Career NFL statistics as of 2025
- Games played: 9
- Stats at Pro Football Reference

= Jarrett Kingston =

American football player (born 1999)

Jarrett Kingston (born December 2, 1999) is an American professional football guard for the Miami Dolphins of the National Football League (NFL). He played college football for the Washington State Cougars and USC Trojans and was selected by the San Francisco 49ers in the sixth round of the 2024 NFL draft.

==Early life==
Kingston was born in and grew up in Northern California. He attended Anderson Union High School where he was a standout two-way lineman in football and also won a discus throw championship. He was called up from the junior varsity football team at age 15 and then helped the team reach the NSCIF Division III playoffs as a junior while being named first-team All-CIF Northern Section. He then earned All-NorCal honors as a senior. He committed to play college football for the Washington State Cougars as a three-star prospect.

==College career==
Kingston redshirted as a true freshman at Washington State in 2018, appearing in one game. He appeared in 10 games as a left guard during the 2019 season and then started all four games in the COVID-19-shortened 2020 season at the position. He started all 13 games in 2021, playing at left guard for the first 12 games before switching to left tackle in the final game of the year. Kingston started nine games in the 2022 season before missing the rest of the year due to injury; nonetheless he was chosen an honorable mention All-Pac-12 Conference selection.

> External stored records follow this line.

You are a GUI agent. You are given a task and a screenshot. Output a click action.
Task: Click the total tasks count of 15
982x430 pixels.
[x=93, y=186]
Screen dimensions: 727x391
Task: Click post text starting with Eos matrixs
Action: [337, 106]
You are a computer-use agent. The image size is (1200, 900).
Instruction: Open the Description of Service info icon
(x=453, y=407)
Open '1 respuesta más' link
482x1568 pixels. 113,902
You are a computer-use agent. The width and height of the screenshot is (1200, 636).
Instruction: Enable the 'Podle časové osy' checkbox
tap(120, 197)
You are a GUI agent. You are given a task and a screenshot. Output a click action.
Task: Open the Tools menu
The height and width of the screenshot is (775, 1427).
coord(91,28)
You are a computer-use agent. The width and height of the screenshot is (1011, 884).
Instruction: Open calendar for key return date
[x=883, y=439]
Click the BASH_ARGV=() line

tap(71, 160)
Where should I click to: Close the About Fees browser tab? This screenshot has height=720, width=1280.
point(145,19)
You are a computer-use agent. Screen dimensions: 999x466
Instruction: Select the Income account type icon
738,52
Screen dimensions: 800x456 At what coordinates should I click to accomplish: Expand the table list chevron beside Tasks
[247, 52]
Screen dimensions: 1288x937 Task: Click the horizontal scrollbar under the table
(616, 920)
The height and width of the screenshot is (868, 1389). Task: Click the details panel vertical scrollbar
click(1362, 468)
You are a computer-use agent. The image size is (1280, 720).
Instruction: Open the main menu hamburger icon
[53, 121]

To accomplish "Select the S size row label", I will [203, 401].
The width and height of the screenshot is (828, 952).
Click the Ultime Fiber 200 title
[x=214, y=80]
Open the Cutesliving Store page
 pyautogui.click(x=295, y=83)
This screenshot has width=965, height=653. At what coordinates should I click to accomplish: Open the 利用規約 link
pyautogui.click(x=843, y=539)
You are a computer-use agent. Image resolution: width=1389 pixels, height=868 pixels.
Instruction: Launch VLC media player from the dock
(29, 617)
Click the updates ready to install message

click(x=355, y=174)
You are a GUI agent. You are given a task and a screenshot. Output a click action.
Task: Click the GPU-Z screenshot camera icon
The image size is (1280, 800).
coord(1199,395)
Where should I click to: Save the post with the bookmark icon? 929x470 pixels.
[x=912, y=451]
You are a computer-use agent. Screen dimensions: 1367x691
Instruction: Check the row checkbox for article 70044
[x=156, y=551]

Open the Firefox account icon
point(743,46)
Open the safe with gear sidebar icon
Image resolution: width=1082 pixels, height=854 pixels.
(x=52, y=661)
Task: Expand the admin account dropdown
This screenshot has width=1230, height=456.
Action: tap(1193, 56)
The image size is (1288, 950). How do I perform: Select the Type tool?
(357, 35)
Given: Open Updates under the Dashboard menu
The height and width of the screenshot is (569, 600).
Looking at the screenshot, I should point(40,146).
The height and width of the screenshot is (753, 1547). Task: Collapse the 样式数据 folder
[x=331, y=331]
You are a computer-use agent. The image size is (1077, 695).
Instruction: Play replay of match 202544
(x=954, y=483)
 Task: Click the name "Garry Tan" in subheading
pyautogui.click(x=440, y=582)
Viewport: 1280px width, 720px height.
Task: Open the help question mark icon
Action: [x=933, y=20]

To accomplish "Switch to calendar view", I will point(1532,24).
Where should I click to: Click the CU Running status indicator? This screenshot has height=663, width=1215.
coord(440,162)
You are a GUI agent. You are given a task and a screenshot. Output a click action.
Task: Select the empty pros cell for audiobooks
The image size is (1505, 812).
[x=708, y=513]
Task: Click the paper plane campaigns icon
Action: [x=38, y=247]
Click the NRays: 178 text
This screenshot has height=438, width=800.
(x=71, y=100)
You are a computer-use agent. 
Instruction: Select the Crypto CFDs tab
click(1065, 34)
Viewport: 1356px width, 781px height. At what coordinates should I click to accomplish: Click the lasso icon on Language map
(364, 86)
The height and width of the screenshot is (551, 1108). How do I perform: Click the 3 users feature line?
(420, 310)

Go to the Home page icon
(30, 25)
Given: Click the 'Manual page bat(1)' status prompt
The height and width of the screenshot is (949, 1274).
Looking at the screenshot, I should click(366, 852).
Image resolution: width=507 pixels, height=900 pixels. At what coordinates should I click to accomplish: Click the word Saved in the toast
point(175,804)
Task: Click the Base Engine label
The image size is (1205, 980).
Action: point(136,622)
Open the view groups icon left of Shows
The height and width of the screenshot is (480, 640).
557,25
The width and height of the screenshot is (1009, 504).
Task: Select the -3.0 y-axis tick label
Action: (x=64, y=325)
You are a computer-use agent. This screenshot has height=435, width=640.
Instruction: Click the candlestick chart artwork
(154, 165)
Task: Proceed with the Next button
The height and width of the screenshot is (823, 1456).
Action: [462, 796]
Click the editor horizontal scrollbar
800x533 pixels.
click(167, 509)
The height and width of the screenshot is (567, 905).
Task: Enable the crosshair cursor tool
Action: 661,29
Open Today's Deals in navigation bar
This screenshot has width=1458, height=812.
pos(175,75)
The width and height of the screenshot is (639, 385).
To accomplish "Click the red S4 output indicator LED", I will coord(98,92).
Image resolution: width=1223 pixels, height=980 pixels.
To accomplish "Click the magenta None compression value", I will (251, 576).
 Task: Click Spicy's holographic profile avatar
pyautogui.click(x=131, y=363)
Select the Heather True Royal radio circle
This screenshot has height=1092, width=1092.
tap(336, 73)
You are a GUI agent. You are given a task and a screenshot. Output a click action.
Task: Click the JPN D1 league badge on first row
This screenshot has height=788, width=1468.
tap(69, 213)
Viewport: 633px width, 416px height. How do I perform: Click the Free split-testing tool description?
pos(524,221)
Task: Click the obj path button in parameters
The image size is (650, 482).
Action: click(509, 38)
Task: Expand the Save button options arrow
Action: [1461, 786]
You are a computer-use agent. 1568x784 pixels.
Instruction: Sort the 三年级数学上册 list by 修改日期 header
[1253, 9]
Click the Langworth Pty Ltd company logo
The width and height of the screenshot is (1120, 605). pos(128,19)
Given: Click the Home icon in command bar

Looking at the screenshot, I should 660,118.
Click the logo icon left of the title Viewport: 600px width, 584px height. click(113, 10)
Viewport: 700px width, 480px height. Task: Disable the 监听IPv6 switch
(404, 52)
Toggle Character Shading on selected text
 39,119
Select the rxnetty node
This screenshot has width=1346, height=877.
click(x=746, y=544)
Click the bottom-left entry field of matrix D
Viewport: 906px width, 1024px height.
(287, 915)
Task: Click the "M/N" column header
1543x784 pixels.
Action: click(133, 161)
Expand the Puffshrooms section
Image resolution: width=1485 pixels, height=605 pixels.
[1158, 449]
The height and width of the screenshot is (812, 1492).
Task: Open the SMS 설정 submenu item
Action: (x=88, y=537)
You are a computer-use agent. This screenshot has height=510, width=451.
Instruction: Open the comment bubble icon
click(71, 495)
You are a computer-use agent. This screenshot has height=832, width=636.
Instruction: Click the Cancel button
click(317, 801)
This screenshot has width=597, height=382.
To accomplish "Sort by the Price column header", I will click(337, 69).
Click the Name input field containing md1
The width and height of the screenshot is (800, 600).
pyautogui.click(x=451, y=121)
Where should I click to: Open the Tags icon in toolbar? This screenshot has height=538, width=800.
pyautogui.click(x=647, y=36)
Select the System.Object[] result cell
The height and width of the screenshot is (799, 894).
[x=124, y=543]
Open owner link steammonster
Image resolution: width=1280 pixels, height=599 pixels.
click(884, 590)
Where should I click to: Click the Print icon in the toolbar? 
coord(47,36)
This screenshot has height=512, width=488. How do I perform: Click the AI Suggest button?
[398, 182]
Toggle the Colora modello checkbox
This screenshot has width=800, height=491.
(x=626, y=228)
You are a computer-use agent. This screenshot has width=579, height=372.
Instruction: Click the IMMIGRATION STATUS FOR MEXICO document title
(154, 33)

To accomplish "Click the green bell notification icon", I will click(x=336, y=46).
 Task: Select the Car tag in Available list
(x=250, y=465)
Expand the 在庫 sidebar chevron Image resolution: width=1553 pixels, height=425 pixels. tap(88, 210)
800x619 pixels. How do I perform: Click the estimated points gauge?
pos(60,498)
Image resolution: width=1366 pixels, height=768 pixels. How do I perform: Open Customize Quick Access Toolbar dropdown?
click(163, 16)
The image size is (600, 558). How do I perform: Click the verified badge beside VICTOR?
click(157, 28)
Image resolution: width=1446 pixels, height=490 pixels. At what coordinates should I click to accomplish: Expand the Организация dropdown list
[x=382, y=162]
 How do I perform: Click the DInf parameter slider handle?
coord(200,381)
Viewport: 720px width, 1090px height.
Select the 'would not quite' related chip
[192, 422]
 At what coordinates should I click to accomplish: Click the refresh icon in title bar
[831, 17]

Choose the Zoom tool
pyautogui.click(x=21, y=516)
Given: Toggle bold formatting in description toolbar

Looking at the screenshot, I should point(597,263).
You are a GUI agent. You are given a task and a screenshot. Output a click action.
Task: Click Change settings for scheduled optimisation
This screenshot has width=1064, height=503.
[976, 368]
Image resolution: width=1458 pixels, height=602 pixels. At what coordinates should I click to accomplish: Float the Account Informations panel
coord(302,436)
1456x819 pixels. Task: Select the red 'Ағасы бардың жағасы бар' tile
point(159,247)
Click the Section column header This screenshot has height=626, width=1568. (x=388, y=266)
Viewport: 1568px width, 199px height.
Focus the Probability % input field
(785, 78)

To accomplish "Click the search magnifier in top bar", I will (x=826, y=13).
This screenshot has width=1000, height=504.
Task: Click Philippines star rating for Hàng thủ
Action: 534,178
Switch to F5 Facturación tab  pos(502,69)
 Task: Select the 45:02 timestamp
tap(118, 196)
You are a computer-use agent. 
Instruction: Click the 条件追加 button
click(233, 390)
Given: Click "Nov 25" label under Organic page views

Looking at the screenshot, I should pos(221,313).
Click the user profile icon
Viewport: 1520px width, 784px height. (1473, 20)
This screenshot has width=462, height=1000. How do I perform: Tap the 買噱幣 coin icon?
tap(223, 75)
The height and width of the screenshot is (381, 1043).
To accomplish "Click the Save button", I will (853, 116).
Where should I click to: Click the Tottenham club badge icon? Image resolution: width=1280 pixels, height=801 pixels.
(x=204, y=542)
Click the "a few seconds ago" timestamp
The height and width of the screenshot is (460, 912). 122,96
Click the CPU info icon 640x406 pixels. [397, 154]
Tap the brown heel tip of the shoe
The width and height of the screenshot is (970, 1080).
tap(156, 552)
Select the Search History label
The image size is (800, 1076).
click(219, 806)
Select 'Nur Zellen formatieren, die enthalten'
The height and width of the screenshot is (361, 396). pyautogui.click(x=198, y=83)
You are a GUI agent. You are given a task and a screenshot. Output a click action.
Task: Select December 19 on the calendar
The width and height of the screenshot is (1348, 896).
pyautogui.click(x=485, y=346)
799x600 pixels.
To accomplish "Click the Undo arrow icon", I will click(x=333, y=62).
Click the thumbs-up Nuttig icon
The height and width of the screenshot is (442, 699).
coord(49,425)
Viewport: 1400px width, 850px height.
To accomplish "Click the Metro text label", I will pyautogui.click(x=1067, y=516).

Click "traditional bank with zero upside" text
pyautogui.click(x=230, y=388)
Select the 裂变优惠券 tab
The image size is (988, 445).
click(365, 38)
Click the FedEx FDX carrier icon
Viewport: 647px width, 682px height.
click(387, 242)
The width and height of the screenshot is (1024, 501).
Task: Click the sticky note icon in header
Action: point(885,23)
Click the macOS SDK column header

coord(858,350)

Although Kingston had considered entering the 2023 NFL draft prior to his injury, he opted to return for a final season in 2023 and transferred to the USC Trojans. He started 11-of-12 games for the Trojans while seeing action at both right tackle and right guard, allowing a total of four sacks.

==Professional career==

Pre-draft measurables
| Height | Weight | Arm length | Hand span | Wingspan | 40-yard dash | 10-yard split | 20-yard split | 20-yard shuttle | Three-cone drill | Vertical jump | Broad jump | Bench press |
| 6 ft 4+1⁄4 in (1.94 m) | 306 lb (139 kg) | 32+1⁄8 in (0.82 m) | 9+3⁄4 in (0.25 m) | 6 ft 6+1⁄8 in (1.98 m) | 5.02 s | 1.73 s | 2.91 s | 4.47 s | 7.53 s | 31.5 in (0.80 m) | 9 ft 3 in (2.82 m) | 36 reps |
All values from NFL Combine/Pro Day

===San Francisco 49ers===
Kingston was selected by the San Francisco 49ers in the sixth round (215th overall) of the 2024 NFL draft. He was waived by San Francisco on August 27, 2024.

===Carolina Panthers===
On August 28, 2024, Kingston was claimed off waivers by the Carolina Panthers. He made seven appearances for Carolina during the regular season.

Kingston was waived on August 26, 2025 and re-signed to the practice squad.

===Houston Texans===
On September 30, 2025, Kingston was signed by the Houston Texans off of the Panthers' practice squad.

On February 21, 2026, Kingston re-signed with the Texans. He was waived on August 30 as part of final roster cuts.

===Miami Dolphins===
On August 31, 2026, Kingston was claimed off waivers by the Miami Dolphins.